▸ CONSIGNES:
• a. Répondez aux questions suivantes à partir de l'extrait.
(i) Quel centenaire célèbre-t-on en 2024 ?
(ii) Dans quel lieu se trouve la tombe de Jean Cocteau ?
(iii) Quelles pièces de théâtre figurent parmi ses œuvres les plus célèbres ?
• b. Reproduisez à l'identique le passage de l'extrait qui va de « 2024 : année » jusqu'à « valeurs du surréalisme. ».

▸ EXTRAIT CHOISI:
★ ★ ★ ★

2024 : année de célébration du centenaire du mouvement surréaliste. L’occasion de parcourir Milly La Forêt, sur les traces d’un certain Jean Cocteau. Entre la demeure du poète et sa tombe située dans la chapelle Saint-Blaise des Simples, le village préserve la mémoire de ce grand artiste aux 1001 talents, une mémoire en partie teintée des valeurs du surréalisme.
Une relation complexe avec le surréalisme
Jean Cocteau (1889-1963) est une figure emblématique de la scène artistique française. Porté sur l’écriture dès son plus jeune âge, il se fait connaître par ses recueils de poésie avant de s’illustrer dans de nombreux domaines : théâtre, cinéma, dessin, et même musique. Son œuvre est marquée par un goût prononcé pour l’innovation et l’expérimentation, et il n’hésite pas à brouiller les frontières entre les genres artistiques. Parmi ses œuvres les plus célèbres, on compte les films La Belle et la Bête et Orphée, ainsi que les pièces de théâtre La Machine infernale et Les Parents terribles.

★ ★ ★ ★

▸ DONNÉES:
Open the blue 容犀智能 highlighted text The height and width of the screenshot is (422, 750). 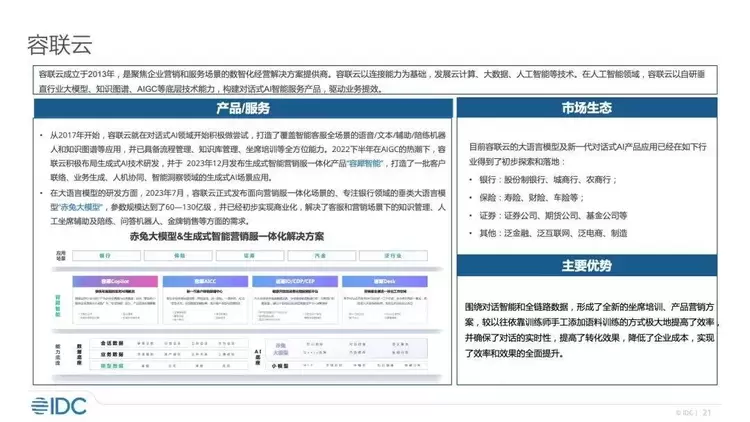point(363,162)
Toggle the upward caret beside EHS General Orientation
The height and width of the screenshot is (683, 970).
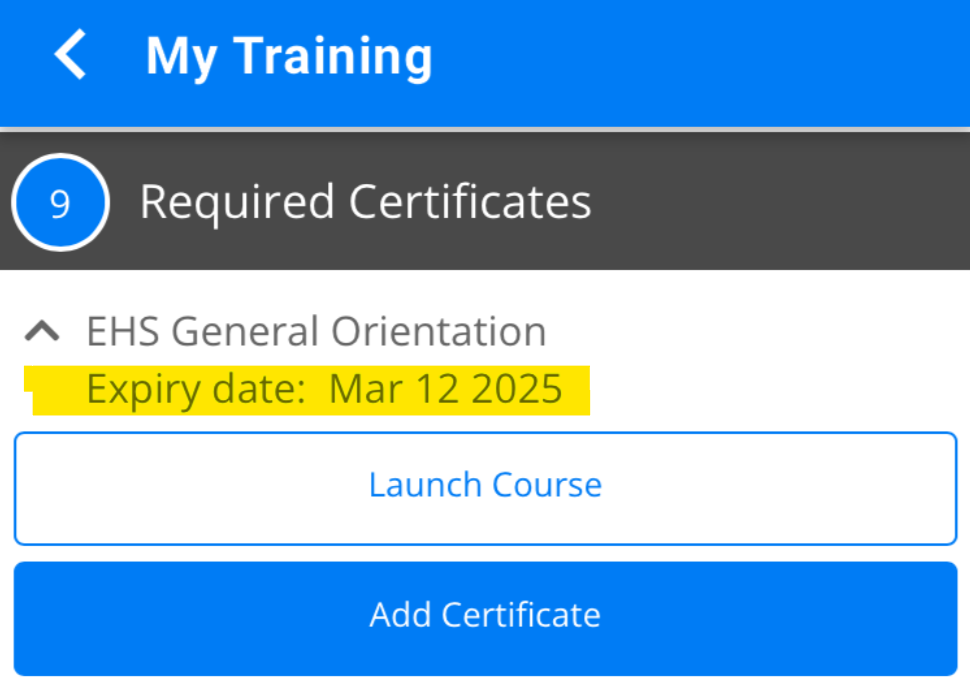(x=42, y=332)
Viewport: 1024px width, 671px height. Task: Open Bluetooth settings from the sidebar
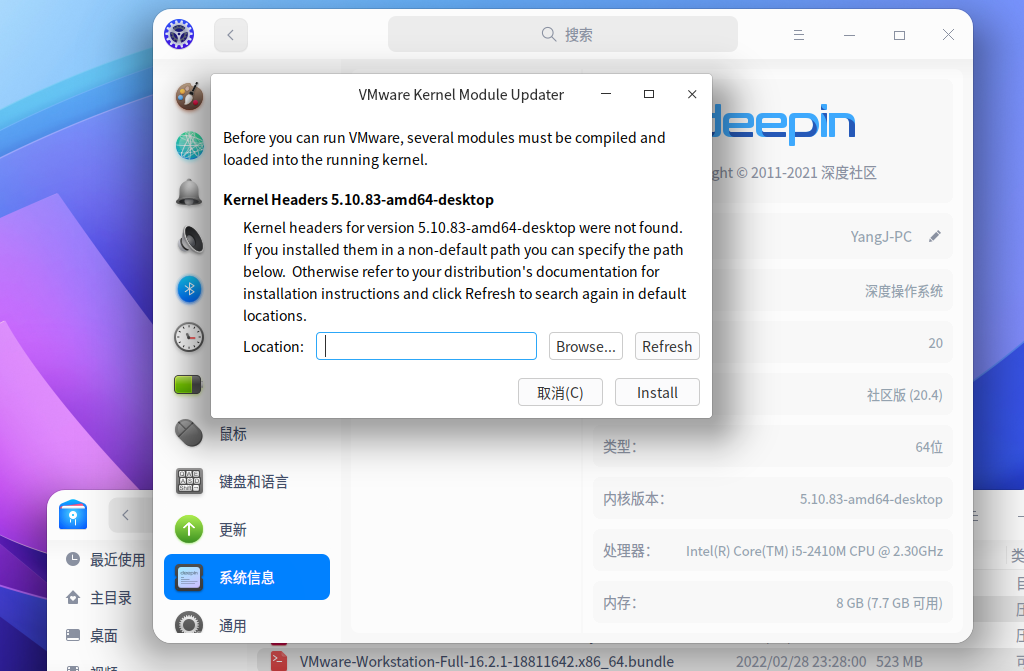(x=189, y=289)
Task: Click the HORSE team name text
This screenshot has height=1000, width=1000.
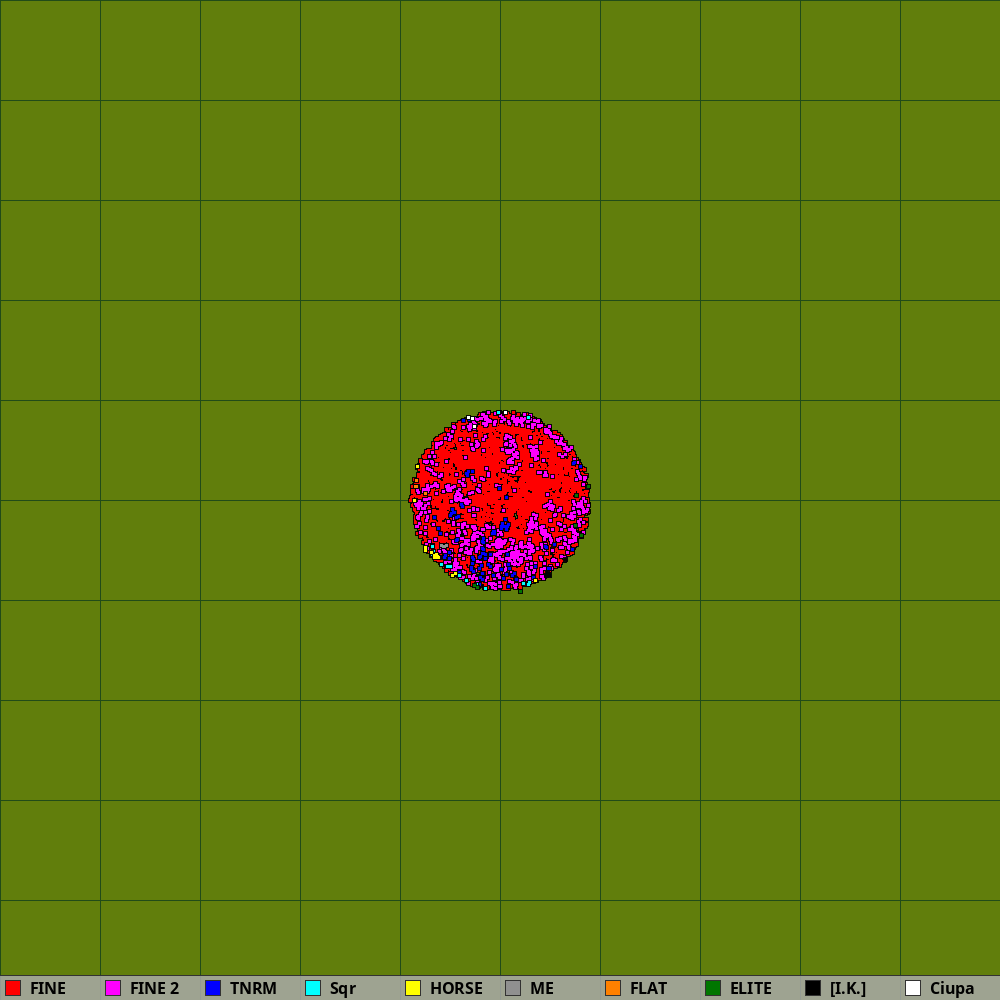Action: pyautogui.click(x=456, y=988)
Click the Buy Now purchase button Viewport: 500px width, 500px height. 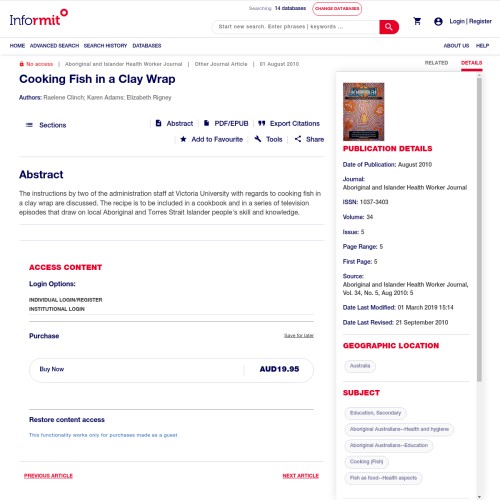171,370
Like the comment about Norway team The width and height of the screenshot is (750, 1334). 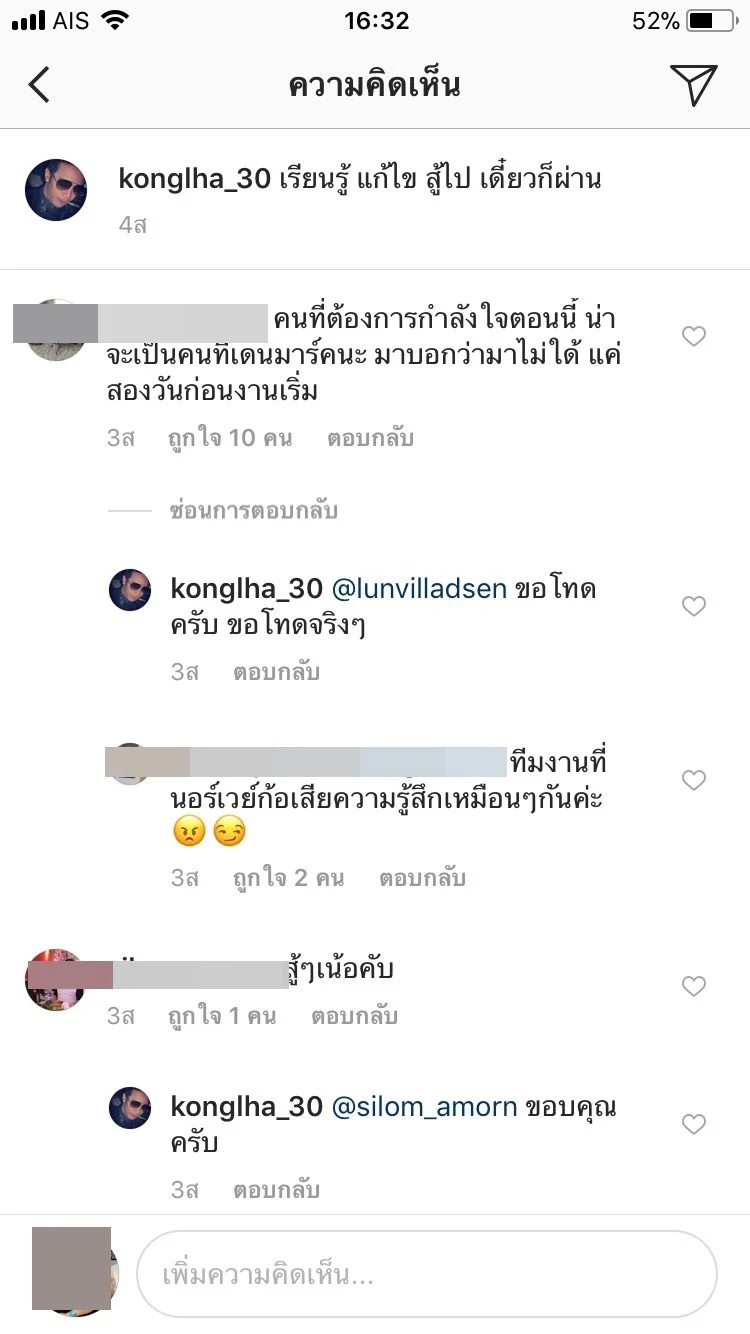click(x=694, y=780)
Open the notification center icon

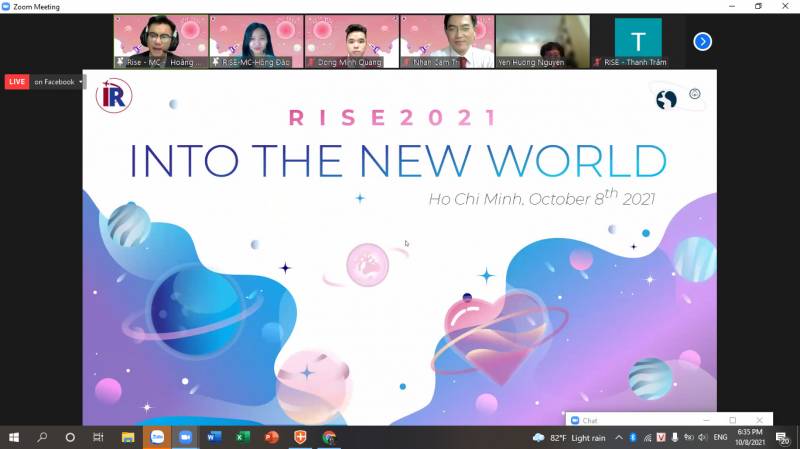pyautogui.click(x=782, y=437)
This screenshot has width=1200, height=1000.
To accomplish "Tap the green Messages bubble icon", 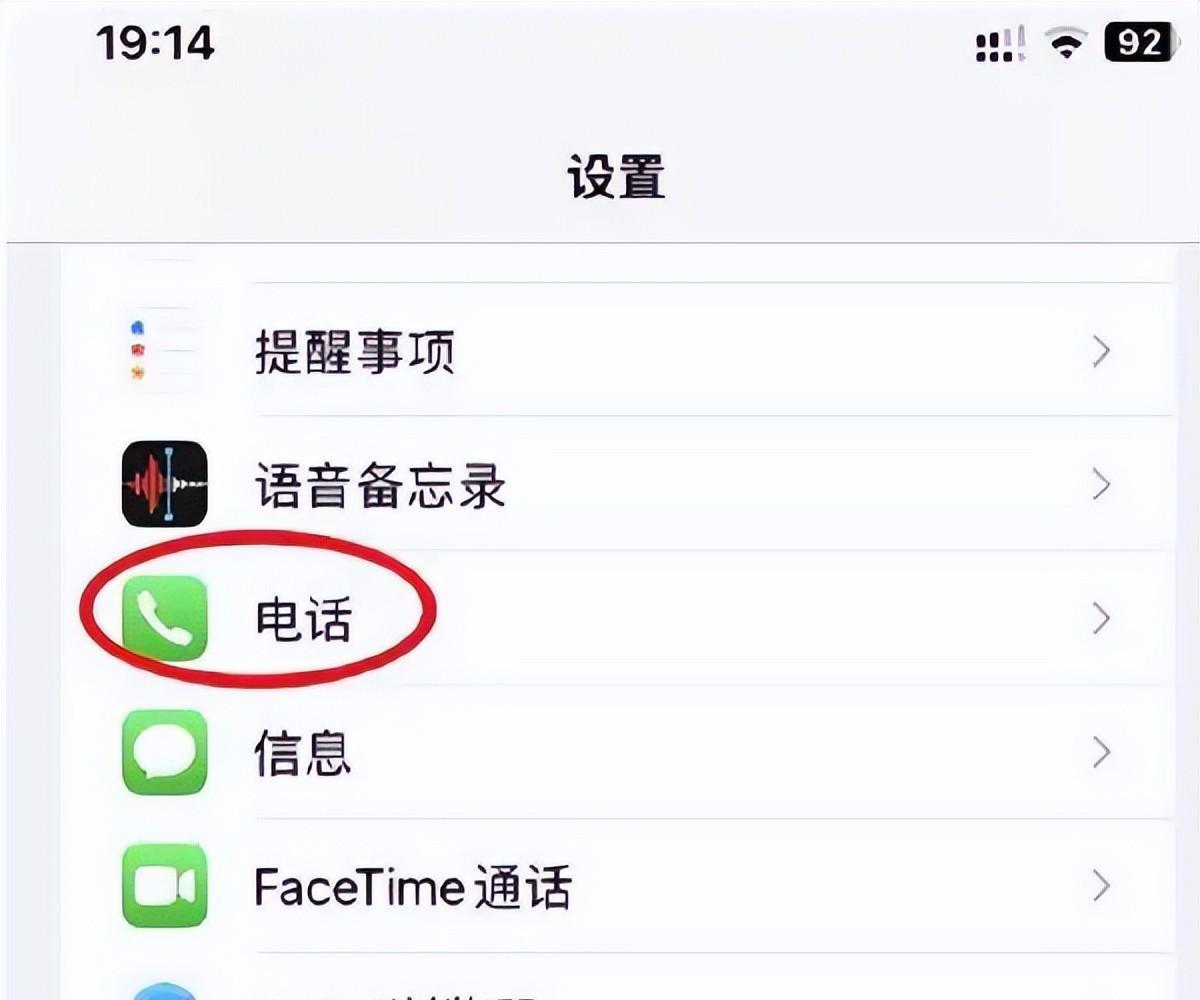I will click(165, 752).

★ ★ ★ ★

▸ CORRIGÉS COMPLETS:
• a.
(i) Le centenaire du mouvement surréaliste.
(ii) Dans la chapelle Saint-Blaise des Simples.
(iii) La Machine infernale et Les Parents terribles.

• b.
2024 : année de célébration du centenaire du mouvement surréaliste. L’occasion de parcourir Milly La Forêt, sur les traces d’un certain Jean Cocteau. Entre la demeure du poète et sa tombe située dans la chapelle Saint-Blaise des Simples, le village préserve la mémoire de ce grand artiste aux 1001 talents, une mémoire en partie teintée des valeurs du surréalisme.